Objectif fixé 1: Reproduisez le passage du texte sur Fakhreddin, en commençant à "L'exil de Fakhreddin" et en terminant à "chute sera tragique.".
Objectif fixé 2: D'après le texte sur Fakhreddin, quel titre le sultan reconnaît-il à son vassal ?
Objectif fixé 3: Poursuivez le texte sur l'émir Fakhreddin après sa dernière phrase.

Texte présenté:
L'exil de Fakhreddin dura cinq ans. En 1618, son ennemi Hafez-pacha ayant quitté le gouvernement de Damas, il obtint du sultan l'autorisation de rentrer dans son pays et la restitution de ses domaines. Pendant les 17 ans que durera cette seconde partie de son gouvernement, il portera sa puissance à des sommets où il apparaît comme un prince de légende, mais d’où la chute sera tragique.
A peine a-t-il repris; en main l'administration de ses domaines qu'il entreprend de les étendre à nouveau. Les Turcs le font attaquer derechef par les troupes du pacha de Damas. Mais ce n'est plus le redoutable Hafez qui commande les Ottomans. C'est un nouveau pacha, qui est vaincu à la bataille d'Anjar et fait prisonnier. Fakhreddin a l'habileté de traiter le pacha avec des égards et de le renvoyer à son gouvernement comblé de présents ; si bien que la Porte feint d'oublier cet épisode. Quelques années plus tard, c'est le gouverneur de Tripoli que l'émir met à la raison. Puis il déborde ses frontières, envahit la Palestine et parait à Naplouse et à Gaza, sur les routes de Jérusalem et de I'Egypte. Ces incursions laissent présager des ambitions qui inquiètent le sultan ; tout en reconnaissant à son vassal le titre étonnant de soltan el barr - sultan du continent - il se prépare à l'abattre. Le point de rupture est atteint une nouvelle fois en 1634, après que l'émir a accompli une action vraiment étonnante : il refuse à l'armée ottomane rentrant de Perse de tenir ses quartiers sur ses domaines. Les Turcs ayant passé outre et s'étant arrêtés dans la région de Tripoli, il va les attaquer, et, après une sanglante bataille, il les reconduit jusque sous les murs de Damas.

Entrées recensées dans un jeu de données:
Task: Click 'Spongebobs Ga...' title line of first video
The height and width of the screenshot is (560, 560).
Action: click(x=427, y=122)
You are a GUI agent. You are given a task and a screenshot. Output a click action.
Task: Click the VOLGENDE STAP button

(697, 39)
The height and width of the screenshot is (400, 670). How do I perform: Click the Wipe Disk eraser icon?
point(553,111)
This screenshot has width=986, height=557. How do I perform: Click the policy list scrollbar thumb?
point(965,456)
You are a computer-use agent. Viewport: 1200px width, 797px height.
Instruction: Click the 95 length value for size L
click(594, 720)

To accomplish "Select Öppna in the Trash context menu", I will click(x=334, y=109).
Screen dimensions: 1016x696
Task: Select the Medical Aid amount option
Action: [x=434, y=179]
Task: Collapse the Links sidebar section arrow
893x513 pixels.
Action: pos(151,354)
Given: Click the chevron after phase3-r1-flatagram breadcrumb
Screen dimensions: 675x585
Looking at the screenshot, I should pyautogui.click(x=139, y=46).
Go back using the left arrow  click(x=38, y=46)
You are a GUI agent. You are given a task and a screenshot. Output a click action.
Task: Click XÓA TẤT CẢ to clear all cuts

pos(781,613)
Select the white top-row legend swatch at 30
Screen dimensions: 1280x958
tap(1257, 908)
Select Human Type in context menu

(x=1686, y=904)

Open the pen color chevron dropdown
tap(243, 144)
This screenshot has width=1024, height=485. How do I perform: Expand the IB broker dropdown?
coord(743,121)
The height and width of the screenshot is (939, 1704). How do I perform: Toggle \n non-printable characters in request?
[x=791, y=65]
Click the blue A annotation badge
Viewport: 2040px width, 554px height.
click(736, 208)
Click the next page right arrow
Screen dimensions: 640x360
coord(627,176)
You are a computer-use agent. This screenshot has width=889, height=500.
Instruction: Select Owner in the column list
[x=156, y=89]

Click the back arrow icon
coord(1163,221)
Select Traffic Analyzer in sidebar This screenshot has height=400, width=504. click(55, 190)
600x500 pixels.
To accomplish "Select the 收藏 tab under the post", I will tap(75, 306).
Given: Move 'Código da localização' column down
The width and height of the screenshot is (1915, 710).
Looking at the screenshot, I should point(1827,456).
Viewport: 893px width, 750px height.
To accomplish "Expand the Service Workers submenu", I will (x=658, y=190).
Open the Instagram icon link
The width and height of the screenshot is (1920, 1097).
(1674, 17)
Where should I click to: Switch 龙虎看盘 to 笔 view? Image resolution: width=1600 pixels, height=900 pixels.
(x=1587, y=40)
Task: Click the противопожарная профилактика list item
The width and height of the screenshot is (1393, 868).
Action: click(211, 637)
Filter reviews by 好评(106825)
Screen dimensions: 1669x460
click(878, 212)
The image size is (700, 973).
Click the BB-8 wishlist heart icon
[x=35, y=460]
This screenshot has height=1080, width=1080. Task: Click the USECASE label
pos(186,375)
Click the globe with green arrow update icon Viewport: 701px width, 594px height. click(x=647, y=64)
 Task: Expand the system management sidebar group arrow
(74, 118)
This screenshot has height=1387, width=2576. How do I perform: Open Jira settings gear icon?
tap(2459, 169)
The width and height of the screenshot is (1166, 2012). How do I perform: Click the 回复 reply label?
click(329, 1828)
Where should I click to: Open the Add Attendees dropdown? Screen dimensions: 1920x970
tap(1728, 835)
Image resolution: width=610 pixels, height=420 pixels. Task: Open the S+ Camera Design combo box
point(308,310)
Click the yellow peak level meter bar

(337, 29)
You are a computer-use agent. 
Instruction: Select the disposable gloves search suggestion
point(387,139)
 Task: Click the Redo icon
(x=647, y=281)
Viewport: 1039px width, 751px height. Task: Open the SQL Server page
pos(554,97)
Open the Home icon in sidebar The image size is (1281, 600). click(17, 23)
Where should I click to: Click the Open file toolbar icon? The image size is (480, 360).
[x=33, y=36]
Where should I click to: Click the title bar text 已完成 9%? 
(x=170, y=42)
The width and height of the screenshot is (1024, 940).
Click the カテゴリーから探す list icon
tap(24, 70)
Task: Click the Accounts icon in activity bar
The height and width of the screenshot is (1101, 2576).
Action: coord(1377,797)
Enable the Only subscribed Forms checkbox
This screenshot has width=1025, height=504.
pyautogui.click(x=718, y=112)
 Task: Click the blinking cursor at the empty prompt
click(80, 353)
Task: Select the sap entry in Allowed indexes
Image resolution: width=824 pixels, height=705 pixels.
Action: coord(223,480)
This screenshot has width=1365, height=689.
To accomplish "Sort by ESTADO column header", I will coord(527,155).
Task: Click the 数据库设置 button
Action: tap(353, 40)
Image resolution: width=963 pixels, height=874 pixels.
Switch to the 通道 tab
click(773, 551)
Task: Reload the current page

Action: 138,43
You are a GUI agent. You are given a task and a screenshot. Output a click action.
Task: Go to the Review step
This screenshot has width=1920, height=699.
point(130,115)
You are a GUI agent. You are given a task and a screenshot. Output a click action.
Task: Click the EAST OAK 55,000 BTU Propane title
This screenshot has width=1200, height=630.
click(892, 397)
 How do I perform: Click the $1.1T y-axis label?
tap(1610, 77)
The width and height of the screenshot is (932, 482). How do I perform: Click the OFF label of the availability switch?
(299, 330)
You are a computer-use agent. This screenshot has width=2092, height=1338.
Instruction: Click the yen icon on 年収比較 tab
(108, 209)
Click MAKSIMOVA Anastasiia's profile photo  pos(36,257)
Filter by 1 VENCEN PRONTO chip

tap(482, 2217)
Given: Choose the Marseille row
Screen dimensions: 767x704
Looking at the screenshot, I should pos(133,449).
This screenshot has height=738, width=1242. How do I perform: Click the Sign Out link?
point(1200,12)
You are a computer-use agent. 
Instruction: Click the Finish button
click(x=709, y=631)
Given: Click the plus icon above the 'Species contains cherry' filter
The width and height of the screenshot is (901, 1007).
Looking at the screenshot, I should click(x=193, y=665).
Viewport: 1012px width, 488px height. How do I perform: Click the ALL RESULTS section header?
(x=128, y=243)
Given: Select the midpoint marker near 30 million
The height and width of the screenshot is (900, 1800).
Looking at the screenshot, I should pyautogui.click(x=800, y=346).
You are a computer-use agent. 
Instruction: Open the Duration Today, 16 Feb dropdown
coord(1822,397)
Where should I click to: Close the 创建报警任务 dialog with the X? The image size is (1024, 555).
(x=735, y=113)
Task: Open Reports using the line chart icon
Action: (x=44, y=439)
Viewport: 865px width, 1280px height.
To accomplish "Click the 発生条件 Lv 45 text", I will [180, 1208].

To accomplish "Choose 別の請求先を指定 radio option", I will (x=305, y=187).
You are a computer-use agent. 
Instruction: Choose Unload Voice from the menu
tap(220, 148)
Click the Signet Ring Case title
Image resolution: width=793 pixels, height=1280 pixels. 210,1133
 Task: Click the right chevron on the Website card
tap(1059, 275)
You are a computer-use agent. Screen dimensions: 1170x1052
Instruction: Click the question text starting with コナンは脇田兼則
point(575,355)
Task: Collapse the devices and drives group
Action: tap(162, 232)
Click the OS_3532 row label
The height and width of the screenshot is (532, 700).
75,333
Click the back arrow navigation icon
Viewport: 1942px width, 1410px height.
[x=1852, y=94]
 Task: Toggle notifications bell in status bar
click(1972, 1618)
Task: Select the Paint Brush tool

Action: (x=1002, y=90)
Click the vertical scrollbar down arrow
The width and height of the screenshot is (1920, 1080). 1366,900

Réponse attendue 1:
L'exil de Fakhreddin dura cinq ans. En 1618, son ennemi Hafez-pacha ayant quitté le gouvernement de Damas, il obtint du sultan l'autorisation de rentrer dans son pays et la restitution de ses domaines. Pendant les 17 ans que durera cette seconde partie de son gouvernement, il portera sa puissance à des sommets où il apparaît comme un prince de légende, mais d’où la chute sera tragique.

Réponse attendue 2: Le titre de soltan el barr, c'est-à-dire sultan du continent.

Réponse attendue 3:
On ouvrit à Stamboul le dossier de l'émir, " lequel - écrit l'historien Mohibbi - avait atteint un tel degré de puissance qu'il ne lui restait plus qu’à prétendre au sultanat ". Fakhreddin II, contempteur de la loi coranique, protecteur des Chrétiens, bâtisseur de monastères, accusé d'entretenir des intelligences coupables avec la Toscane, l'Espagne, et les chevaliers de Malte, fut condamné. Une puissante armée fut envoyée contre lui, tandis que la flotte allait bloquer le port de Saida.
Cette fois, les moyens mis en oeuvre étaient tels que l'émir ne pouvait vaincre. L'élite de son armée, et parmi elle ses deux fils Ali et Younès, périt dans la bataille de Waditayn. Finalement, Fakhreddin fut capturé par les Turcs. Emmené à Stamboul, il y fut exécuté le 13 avril 1635.
Le prestige de l'émir était tel que, pour éviter un embrasement général de la montagne libanaise, le sultan dut confier sa succession à son neveu Melhem, puis au fils de celui-ci, Ahmed, qui mourut sans postérité male en 1697.
L'étroite surveillance à laquelle la Porte soumit ces émirs ne leur permit pas d'accomplir de brillantes actions ; mais ils gouvernèrent sagement, dans la tradition libérale de leurs grands ancêtres.